It's called apartment building  with small units  :Wink: . Anyway, most of the signals are borderline with the noise level   :Sad:  .

Thanks again for the help.

----------

## DarKRaveR

Did you make sure your key in the wireless config follows the scheme of iwconfig: xxxx-xxxx-xxxx-xxxx-xxxx-xxxx-xx ? (Just for the sake of completeness).

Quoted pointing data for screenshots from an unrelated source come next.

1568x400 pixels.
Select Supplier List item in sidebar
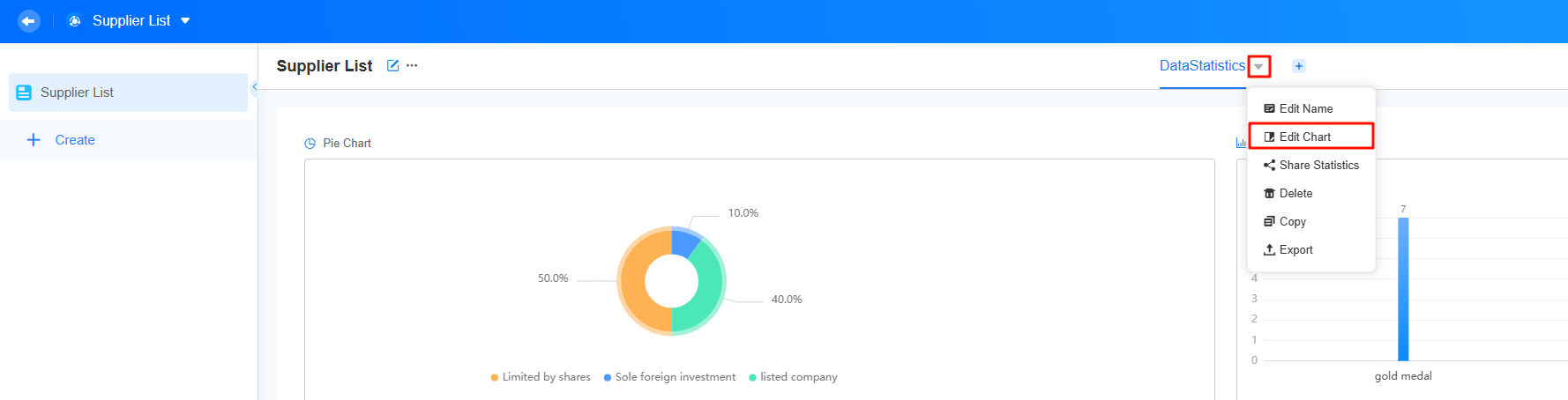click(x=128, y=93)
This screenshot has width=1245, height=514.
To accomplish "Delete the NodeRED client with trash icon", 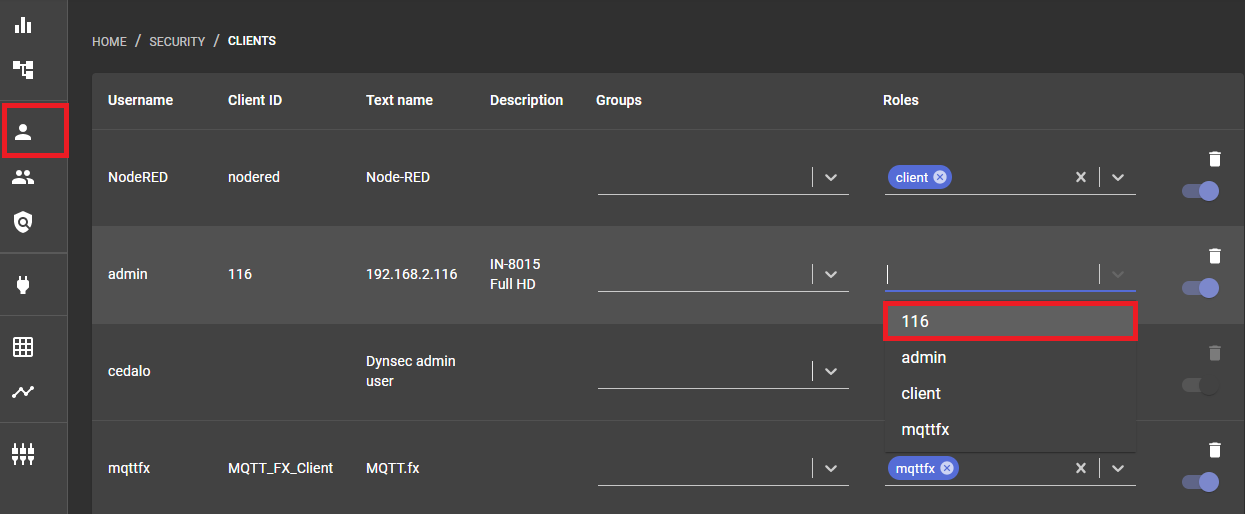I will [x=1214, y=159].
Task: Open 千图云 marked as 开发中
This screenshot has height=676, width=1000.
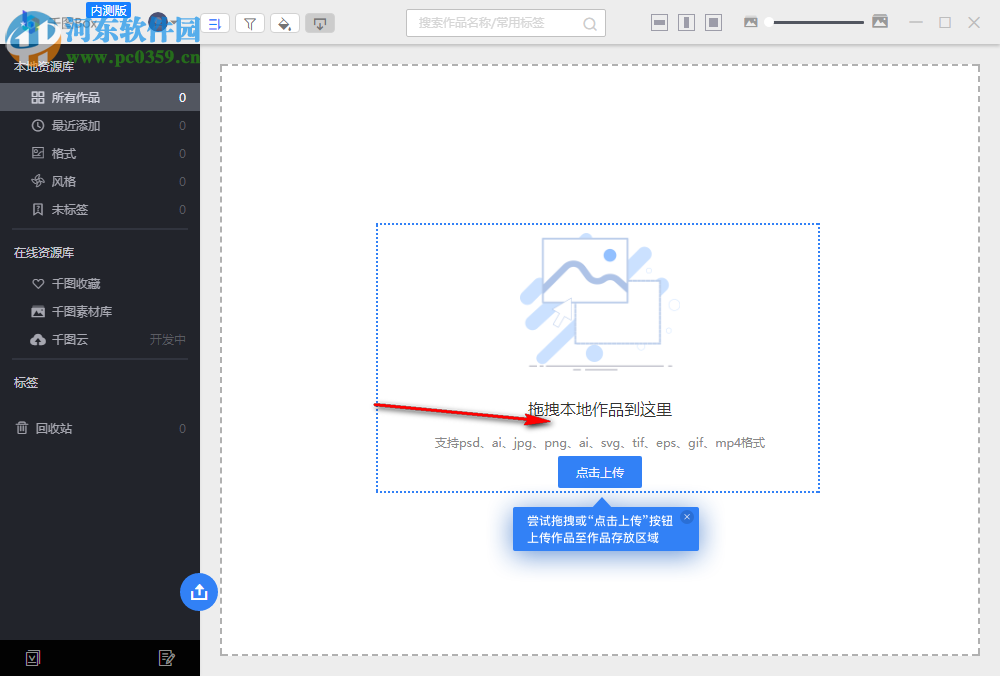Action: pyautogui.click(x=64, y=339)
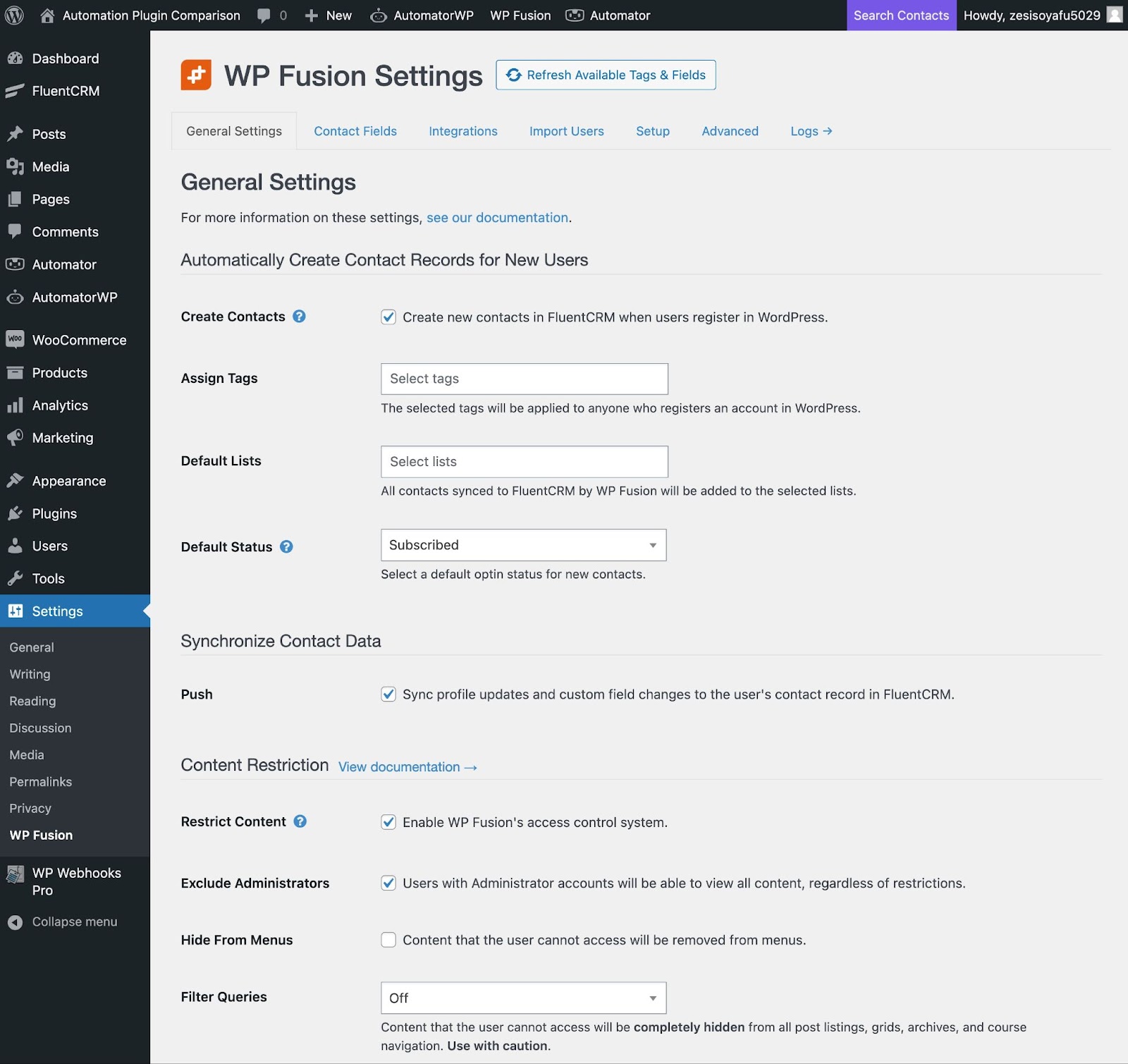Screen dimensions: 1128x1064
Task: Click the Collapse menu arrow icon
Action: (x=15, y=922)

Now obviously it all comes down to the key. It works manually, okay, the net scritp obviously sees you configured a key and says it will use it. The only thing I can think of is a problem in how the key setup is mangled and put into an iwconfig call (you could check the script in the worst case to find out what is happening).

----------

## rguimera

 *Quote:*   

> Did you make sure your key in the wireless config follows the scheme of iwconfig: xxxx-xxxx-xxxx-xxxx-xxxx-xxxx-xx ? (Just for the sake of completeness).

 

Yes. I've tried like this and without hyphens. In any case, if I try an incorrect format (let's say, if I forget one character) I get a totally different output, so I believe this part is fine.

 *Quote:*   

> Now obviously it all comes down to the key. It works manually, okay, the net scritp obviously sees you configured a key and says it will use it. The only thing I can think of is a problem in how the key setup is mangled and put into an iwconfig call (you could check the script in the worst case to find out what is happening).

 

That's a good idea. I will take a look and report back.

----------

## DarKRaveR

I took a fast look, the script basicly pases essid_key directly t iwconfig, without any obvious modifications. but it does chek the P by analyzing the output of iwscan.

From what I could see, it should give at least a warning, if you configured a ke but the AP reports differently - The whole thing is very mystiours.

----------